### Work order
Copy out the entries below word for word, beginning with the line that contains "Find the location of a particular element. The width" and ending after the line that contains "Image resolution: width=536".

### Pixel coordinate grounding data
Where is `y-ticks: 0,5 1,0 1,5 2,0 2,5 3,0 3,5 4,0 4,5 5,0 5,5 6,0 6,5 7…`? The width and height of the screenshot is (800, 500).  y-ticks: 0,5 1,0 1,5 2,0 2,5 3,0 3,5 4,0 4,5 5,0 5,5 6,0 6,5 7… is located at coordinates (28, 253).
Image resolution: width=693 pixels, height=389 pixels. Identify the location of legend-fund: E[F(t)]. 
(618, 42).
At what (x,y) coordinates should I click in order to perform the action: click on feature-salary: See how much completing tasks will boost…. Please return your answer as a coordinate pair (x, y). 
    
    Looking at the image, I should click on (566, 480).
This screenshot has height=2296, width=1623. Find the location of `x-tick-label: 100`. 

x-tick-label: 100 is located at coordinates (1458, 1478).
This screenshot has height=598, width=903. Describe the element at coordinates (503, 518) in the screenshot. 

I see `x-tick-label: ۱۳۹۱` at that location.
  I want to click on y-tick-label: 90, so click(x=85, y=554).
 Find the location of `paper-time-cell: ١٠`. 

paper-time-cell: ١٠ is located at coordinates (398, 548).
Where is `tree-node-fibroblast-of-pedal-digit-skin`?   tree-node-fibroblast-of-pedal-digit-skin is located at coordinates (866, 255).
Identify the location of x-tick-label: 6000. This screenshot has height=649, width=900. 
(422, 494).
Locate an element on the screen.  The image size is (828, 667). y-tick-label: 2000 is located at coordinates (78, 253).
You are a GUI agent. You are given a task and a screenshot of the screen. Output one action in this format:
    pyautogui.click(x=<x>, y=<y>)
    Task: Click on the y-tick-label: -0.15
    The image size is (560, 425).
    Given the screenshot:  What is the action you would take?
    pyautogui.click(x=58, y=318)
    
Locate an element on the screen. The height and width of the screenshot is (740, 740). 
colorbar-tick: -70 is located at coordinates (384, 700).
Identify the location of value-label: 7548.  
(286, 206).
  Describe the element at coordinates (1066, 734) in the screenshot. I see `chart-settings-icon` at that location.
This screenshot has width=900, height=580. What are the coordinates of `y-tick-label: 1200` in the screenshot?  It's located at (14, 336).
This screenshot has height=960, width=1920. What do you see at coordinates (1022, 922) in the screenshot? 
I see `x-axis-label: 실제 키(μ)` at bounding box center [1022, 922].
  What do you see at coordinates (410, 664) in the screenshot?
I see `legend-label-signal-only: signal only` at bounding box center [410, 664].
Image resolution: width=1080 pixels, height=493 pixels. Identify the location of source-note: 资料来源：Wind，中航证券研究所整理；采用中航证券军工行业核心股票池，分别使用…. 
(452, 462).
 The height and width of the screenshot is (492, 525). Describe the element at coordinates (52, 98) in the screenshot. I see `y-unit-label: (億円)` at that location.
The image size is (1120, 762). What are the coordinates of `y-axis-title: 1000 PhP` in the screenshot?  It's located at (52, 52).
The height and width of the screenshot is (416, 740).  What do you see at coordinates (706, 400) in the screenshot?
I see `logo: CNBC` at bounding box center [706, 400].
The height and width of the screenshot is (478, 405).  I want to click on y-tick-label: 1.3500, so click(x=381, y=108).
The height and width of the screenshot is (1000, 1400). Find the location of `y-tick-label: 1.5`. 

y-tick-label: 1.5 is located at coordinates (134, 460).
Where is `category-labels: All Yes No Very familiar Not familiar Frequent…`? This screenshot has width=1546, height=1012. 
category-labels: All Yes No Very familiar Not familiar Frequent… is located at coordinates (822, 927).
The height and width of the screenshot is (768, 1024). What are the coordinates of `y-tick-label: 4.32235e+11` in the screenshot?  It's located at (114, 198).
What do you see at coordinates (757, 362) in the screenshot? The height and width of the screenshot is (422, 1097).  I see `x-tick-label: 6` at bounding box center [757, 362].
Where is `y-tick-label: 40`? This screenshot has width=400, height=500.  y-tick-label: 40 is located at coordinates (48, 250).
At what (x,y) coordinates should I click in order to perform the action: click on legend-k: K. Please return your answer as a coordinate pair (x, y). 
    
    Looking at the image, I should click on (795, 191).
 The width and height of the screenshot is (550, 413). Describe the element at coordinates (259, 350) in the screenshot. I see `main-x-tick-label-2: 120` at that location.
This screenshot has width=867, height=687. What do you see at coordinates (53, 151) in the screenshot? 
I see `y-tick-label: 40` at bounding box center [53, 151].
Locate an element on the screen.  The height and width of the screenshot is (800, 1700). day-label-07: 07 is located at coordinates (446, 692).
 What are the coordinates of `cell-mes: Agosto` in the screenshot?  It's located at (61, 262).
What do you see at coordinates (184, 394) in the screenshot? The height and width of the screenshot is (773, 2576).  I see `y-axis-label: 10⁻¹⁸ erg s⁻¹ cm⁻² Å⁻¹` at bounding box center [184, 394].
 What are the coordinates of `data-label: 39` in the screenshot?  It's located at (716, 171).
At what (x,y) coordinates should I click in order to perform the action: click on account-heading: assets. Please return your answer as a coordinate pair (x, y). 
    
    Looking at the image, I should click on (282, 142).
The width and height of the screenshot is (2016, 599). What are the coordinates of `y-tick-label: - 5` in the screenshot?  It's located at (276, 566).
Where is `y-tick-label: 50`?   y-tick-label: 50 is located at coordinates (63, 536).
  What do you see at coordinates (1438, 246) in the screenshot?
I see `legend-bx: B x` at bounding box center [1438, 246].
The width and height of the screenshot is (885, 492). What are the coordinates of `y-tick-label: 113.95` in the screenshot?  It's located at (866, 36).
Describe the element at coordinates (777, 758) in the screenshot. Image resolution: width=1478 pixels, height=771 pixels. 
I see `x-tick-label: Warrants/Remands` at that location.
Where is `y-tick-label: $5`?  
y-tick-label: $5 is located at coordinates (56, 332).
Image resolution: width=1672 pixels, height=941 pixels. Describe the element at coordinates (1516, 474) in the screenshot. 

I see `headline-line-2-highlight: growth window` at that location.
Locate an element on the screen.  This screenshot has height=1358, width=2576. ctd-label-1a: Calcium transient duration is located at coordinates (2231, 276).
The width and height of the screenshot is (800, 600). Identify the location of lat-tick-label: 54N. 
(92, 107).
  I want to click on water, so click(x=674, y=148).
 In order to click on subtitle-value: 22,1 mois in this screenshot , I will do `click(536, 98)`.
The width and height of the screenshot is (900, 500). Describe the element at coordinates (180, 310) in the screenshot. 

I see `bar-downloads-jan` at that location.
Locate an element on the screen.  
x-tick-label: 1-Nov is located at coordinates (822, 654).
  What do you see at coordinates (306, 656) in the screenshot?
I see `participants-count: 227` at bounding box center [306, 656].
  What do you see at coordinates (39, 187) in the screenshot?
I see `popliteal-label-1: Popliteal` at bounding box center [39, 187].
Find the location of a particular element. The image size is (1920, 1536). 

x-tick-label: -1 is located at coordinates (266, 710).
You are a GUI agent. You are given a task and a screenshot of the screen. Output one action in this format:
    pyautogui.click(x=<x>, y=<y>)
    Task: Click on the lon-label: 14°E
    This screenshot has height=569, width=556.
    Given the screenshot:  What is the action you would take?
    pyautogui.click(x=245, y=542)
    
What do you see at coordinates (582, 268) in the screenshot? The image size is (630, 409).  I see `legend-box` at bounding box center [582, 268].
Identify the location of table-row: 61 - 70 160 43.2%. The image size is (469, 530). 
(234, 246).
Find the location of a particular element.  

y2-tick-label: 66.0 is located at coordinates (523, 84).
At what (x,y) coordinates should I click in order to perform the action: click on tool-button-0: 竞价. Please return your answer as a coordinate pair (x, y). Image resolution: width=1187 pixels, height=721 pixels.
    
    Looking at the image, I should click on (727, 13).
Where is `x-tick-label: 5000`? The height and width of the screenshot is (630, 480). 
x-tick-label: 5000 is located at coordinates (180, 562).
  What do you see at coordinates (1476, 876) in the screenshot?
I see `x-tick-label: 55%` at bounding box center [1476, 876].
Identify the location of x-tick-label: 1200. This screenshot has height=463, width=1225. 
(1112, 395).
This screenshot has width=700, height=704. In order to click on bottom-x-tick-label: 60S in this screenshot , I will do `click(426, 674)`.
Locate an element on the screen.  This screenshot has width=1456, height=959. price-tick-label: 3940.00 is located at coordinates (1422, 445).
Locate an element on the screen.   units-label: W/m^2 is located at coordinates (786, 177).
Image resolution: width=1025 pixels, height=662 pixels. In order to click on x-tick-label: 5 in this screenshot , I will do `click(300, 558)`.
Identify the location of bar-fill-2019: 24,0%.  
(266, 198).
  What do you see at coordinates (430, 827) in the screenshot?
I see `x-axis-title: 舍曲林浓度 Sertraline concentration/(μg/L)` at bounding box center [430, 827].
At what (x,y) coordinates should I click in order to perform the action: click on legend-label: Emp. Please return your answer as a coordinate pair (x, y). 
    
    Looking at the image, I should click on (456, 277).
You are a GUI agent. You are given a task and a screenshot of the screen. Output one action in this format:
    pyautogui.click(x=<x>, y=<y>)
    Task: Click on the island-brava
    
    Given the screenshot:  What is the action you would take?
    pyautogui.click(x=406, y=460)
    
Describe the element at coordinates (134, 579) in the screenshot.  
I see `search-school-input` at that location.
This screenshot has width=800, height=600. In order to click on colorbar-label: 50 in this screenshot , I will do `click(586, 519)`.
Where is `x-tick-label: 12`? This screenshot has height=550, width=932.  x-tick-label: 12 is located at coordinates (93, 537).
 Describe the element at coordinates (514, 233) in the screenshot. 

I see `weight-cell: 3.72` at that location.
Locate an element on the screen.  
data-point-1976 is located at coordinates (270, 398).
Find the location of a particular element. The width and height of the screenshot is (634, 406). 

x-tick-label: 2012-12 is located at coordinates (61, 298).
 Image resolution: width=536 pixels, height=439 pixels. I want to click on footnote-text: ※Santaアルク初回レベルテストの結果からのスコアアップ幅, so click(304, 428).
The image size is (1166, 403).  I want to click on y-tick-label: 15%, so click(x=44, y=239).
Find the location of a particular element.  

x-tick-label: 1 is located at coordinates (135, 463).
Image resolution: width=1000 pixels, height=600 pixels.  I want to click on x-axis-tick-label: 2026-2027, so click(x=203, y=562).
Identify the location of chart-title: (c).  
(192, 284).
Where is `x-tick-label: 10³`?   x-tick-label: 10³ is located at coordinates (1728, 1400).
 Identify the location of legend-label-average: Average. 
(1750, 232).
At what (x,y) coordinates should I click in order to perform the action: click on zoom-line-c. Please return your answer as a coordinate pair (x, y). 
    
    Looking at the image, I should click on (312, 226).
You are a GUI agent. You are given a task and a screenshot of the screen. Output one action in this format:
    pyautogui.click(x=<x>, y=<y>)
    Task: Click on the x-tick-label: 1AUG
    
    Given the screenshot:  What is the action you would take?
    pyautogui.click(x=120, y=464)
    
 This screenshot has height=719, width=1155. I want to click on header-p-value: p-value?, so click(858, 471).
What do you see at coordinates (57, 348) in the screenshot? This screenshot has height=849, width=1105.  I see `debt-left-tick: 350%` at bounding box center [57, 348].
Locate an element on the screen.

### Written response
Find the location of a particular element. The width and height of the screenshot is (634, 406). 

x-tick-label: 2012-12 is located at coordinates (61, 298).
 Image resolution: width=536 pixels, height=439 pixels. I want to click on footnote-text: ※Santaアルク初回レベルテストの結果からのスコアアップ幅, so click(304, 428).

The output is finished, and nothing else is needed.